I asked to have a sales rep call me and he did but he was on the industrial side, not educational. Could someone call me from the educational side

Answers

  • STEGSTEG Member, User Group Leader Posts: 103 PRO

    I think you should ask the sales rep you already talked to, to refer you to the right person.

  • Ste_WilsonSte_Wilson Member Posts: 367 EDU
    edited December 19

    [edit]Ah,I see by the dates I may be too late. @jay_kinsinger What did you decide?

    As an educator,

    1. The tech support is good and gets back quickly, but I've never phoned them for modeling support! (they might on the educator enterprise, not sure)
    2. At present CAM is not offered by Onshape, but is pending, but may not be available to one and all, just enterprise users. I'm not sure if this includes education enterprise.

    The things which I love about onshape (let me count the ways..)

    1. I don't ever have to persuade my nice IT dept to install or update it, ever. (occasionally i have to ask them to whitelist the domain to stop registration emails getting blocked).
    2. I can share things instantly with colleagues and students, no files to send.
    3. It runs on a Chromebook or Raspberry Pi 5.
    4. I can set up classes and assignments.
    5. I can jump into a student's document and follow what they are doing, in real time, and help, by interacting with their model.
    6. It's pandemic proof.
    7. The interface is more accessible, I think, than other CAD I have used.
    8. It saves automatically.
    9. Marking: I get one link per student. All the stuff is in tabs in one document. I don't spend hours downloading files and opening them!
    10. One of the devs made me a Santa feature script which generates present boxes! (you can find it in the what's new thread).

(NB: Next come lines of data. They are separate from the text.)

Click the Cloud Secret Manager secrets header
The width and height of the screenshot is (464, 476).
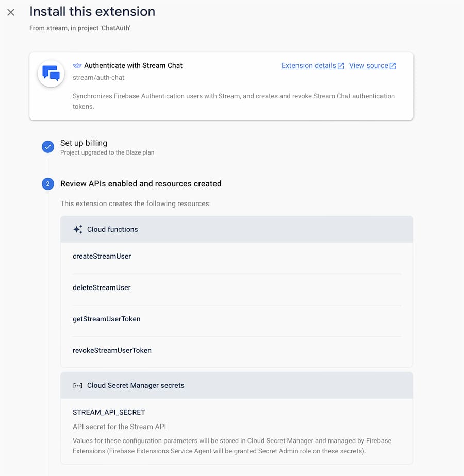pos(237,385)
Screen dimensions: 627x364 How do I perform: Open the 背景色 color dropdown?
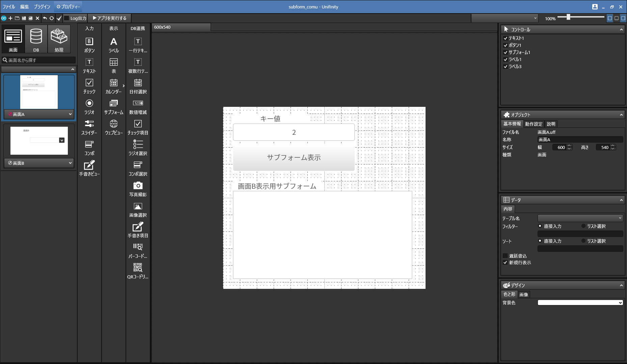[580, 303]
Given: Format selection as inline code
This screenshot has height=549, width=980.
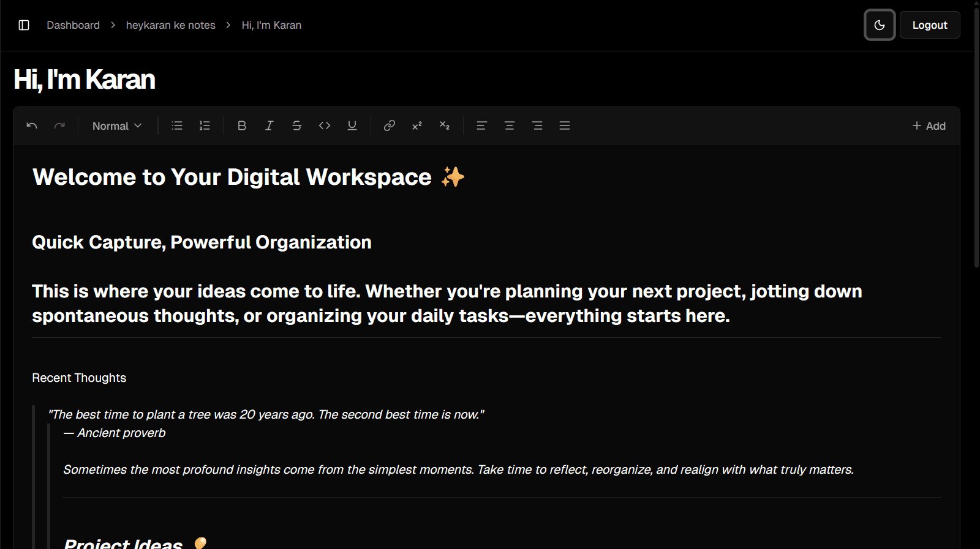Looking at the screenshot, I should (325, 125).

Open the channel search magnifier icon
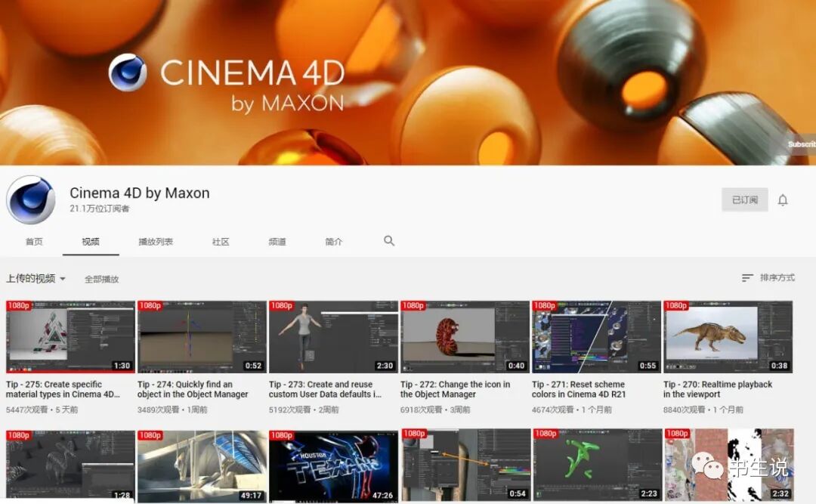(388, 240)
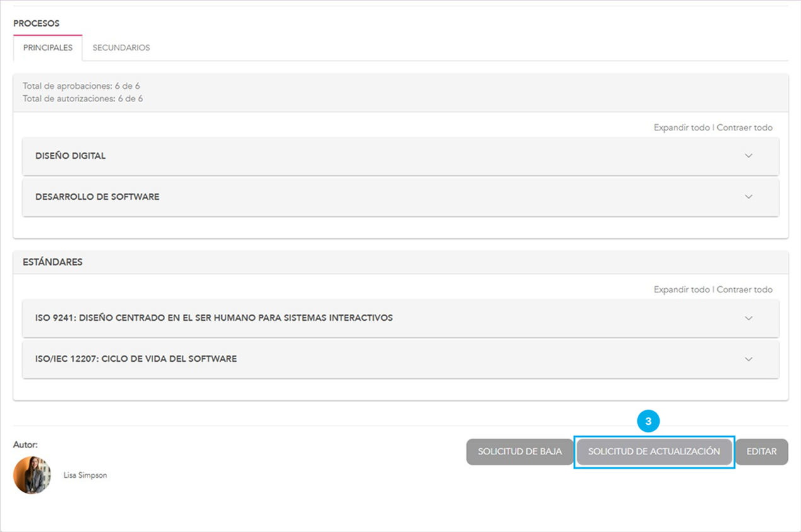
Task: Click 'Expandir todo' in the Procesos section
Action: coord(681,127)
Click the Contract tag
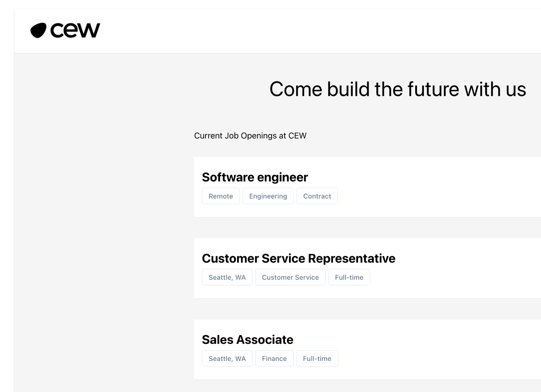Viewport: 541px width, 392px height. [317, 196]
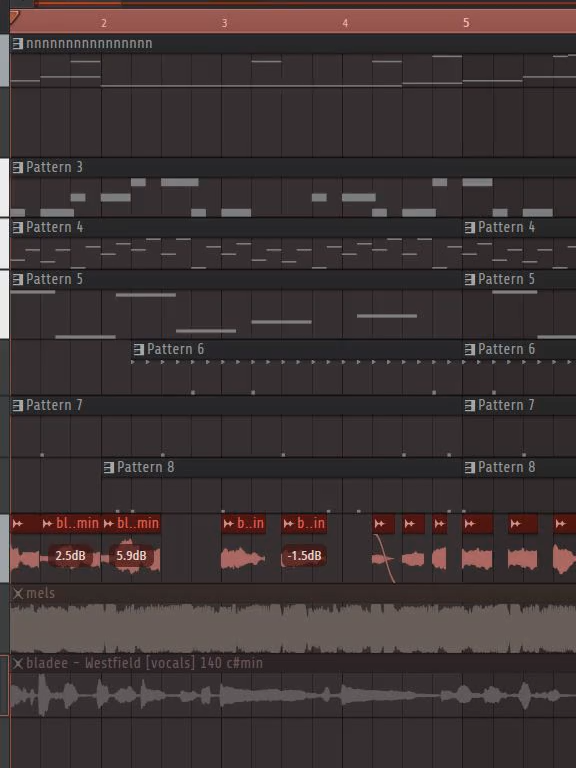The width and height of the screenshot is (576, 768).
Task: Click bar 3 marker on the timeline ruler
Action: click(x=224, y=23)
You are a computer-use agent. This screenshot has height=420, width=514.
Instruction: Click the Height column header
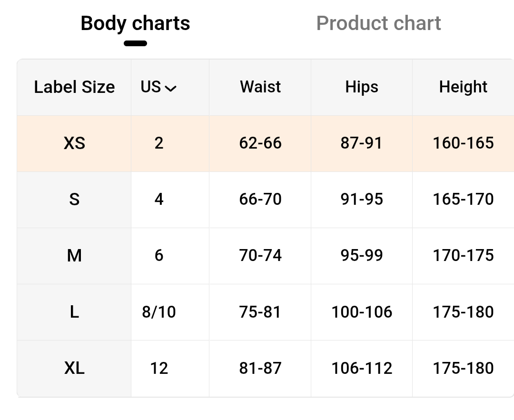pos(463,87)
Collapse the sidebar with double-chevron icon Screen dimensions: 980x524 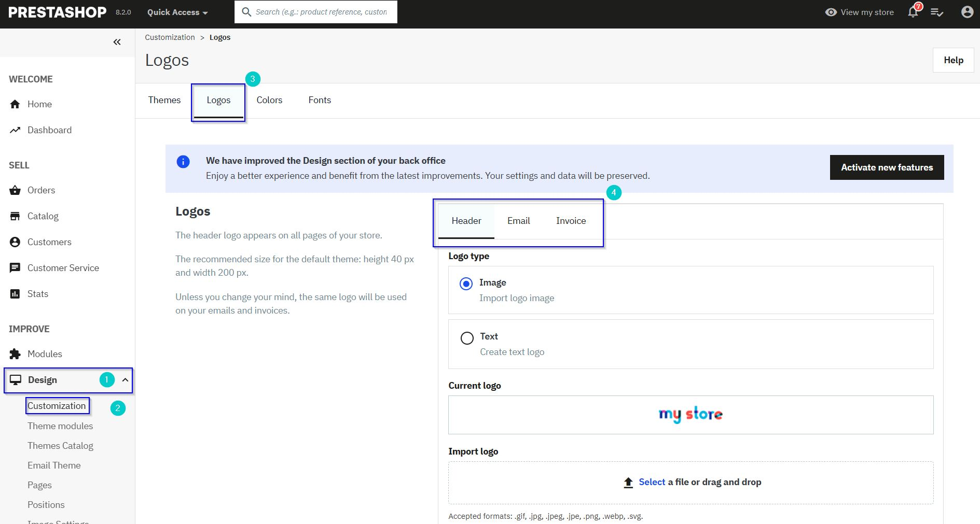click(x=117, y=42)
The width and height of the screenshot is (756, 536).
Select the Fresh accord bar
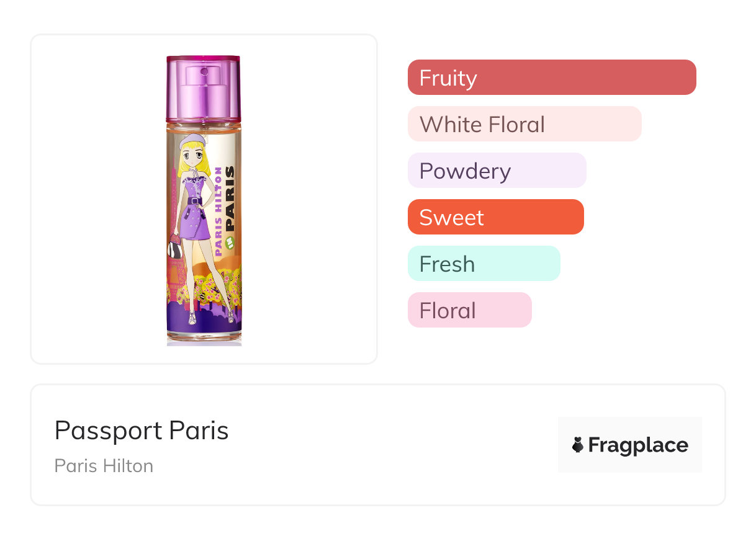[x=484, y=264]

  • nick_papageorge_dayjobnick_papageorge_dayjob Member, csevp Posts: 844 PRO

    Fusion is horrible for modeling anything complex. One reason, IMO, is their feature tree is horizontal on the bottom of the screen, with icons only. On a model with 100 features, try reordering a group of 15 features in front of a specific feature, and I bet you will about throw your computer out the window. If I had to use it professionally, I'd quit.

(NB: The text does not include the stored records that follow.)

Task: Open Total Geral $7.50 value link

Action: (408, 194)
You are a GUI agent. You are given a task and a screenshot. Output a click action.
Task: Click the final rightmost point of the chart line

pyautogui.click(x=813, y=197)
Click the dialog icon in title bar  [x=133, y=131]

  • MDesignMDesign Member Posts: 244 ✭✭✭

    All this talk about fusion and solidworks makes me wonder what the haters of onshape are saying. hmmmm…🤔

  • michael3424michael3424 Member Posts: 693 ✭✭✭✭

    In my mostly hobbyist world, there's a fear of the "cloud" and they don't like that their files are "public" in the free plan. Lots of paranoia there.

  • glen_dewsburyglen_dewsbury Member Posts: 823 ✭✭✭✭

    Do they know that Fusion 360 will only let you be off line for so long. I had a chuckle when a friend wanted to demonstrate for a group how he could work without a connection. Then the program insisted that he sign in because he had been offline too long. There was no Wfi in the building. LOL

  • michael3424michael3424 Member Posts: 693 ✭✭✭✭

    That's pretty funny.

    The really paranoid ones use FreeCAD. There are quite a few using F360, mostly for the built-in CAM. I'd be tempted to keep a license for F360 for CAM and use Onshape for my hobby work, but I need 5-axis CAM support and that is still pretty expensive in F360 and I really detest the F360 UI anyway.

  • MDesignMDesign Member Posts: 244 ✭✭✭

    In some cases, that can be a valid concern. But for the most part people are just paranoid for no reason at all Especially hobbyist's. smh

    Autodesk's way of making sure they get paid. Once you go offline you got 30 days to get back on so the license server can make sure your paid up.